A Trump Judicial Nominee Struggled to Answer Basic Legal Questions Before Senate Committee

Trump judicial nominee Matthew Spencer can't answer basic legal questions

President Trump has already taken heat for nominating a ghost hunting fledgling lawyer who had never tried a case and was deemed unqualified by the American Bar Association for a federal judgeship. The president’s judgement is being called into question again after an excruciating video went viral of district court judge nominee, Federal Election Commissioner Matthew Spencer Petersen, struggling to answer basic legal questions while appearing before the Senate Judiciary Committee on December 13.

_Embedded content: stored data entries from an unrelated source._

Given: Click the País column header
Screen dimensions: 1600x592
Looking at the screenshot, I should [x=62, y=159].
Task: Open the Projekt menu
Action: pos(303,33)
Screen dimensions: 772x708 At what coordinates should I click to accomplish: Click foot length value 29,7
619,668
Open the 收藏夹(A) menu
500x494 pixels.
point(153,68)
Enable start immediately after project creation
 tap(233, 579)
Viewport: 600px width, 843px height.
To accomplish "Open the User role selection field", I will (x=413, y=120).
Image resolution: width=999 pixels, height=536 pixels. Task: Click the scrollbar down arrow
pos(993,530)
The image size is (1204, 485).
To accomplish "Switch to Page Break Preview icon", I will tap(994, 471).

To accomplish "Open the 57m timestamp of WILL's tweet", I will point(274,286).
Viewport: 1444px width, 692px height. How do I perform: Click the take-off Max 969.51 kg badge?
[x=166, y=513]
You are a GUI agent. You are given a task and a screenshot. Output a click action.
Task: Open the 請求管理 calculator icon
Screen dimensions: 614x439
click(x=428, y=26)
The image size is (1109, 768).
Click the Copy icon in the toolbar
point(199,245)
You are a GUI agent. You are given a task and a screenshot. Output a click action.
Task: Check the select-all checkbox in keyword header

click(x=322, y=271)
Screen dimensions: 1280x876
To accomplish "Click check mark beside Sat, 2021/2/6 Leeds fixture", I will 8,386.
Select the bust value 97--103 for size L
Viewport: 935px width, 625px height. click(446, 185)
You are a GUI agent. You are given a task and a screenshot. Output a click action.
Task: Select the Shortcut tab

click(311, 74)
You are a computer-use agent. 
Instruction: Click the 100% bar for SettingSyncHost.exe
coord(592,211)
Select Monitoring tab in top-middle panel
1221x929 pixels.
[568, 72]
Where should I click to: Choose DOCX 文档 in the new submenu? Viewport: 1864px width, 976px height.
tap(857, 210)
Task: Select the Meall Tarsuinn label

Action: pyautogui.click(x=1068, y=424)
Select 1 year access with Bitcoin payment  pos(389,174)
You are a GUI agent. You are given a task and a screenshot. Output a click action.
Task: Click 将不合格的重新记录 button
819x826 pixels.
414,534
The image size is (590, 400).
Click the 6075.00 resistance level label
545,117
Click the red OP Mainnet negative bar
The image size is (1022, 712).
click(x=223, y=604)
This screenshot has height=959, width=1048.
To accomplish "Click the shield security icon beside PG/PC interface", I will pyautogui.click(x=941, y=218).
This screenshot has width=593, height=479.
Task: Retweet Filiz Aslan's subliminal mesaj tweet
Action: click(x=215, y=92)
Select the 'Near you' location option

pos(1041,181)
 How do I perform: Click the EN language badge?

Like Brett Talley–the ghostbuster who espoused revisionist Ku Klux Klan history on internet messageboards, didn’t disclose that he was married to a Trump aide, and eventually withdrew from his judicial nomination–Petersen has never tried a case. He admitted as much when Sen. John Kennedy (R-LA) asked if any of the nominees on the panel had “not tried a case to verdict in a courtroom?”  Petersen raised his hand, and the exchange got progressively worse from there. The painful clip went viral after Sen. Sheldon Whitehouse (D-RI) shared video of a conversation that plays out like a teacher catching a student trying to bluff his way through a book report on a novel he hadn’t read.

Kennedy sounds increasingly incredulous as he asks Petersen about his experience with such basic legal procedures as taking a deposition. From Washington Post:

KENNEDY: Have you ever taken a deposition?

PETERSEN: I was involved in taking depositions when I was an associate at Wiley Rein when I first came out of law school. But that was —

KENNEDY: How many depositions?

PETERSEN: I’d be struggling to remember.

KENNEDY: Less than 10?

PETERSEN: Yes.

KENNEDY: Less than 5?

PETERSEN: (Pauses) Probably somewhere in that range.

KENNEDY: Have you ever tried a – taken a deposition by yourself?

PETERSEN: I believe not – no.

The 1999 University of Virginia Law School graduate was appointed to the FEC by George W. Bush in 2008. Prior to that, he briefly served as counsel to the RNC as well as counsel to two congressional panels. Legal experts cited by WaPo do not judge his performance in front of the Senate Judiciary kindly:

“Don’t want to beat up on the guy but the questions he was being asked could be answered by a second year law student,” wrote Aderson Francois, a professor at Georgetown Law. “Even if you know zero about evidence the one doctrine every law student knows is Daubert because it’s a very famous case about standard to admit expert testimony.”

Anthony Michael Kreis, a professor at Chicago-Kent College of Law, said it was unreasonable to expect Petersen to have recently studied the Federal Rules of Civil Procedure, a lengthy and complex document. “But,” Kreis added, “if you have little or no trial experience, I’d hope you could speak a little bit about the law with some degree of sophistication. Daubert is pretty basic.”

Ouch.

Oddly enough, Petersen was deemed “qualified” for a judgeship by the ABA.

One point in Petersen’s favor is that he shook his head “no” when Sen. Kennedy, clearly referencing Talley, asked the panel of judicial nominees if they had “ever blogged in support of the Ku Klux Klan?”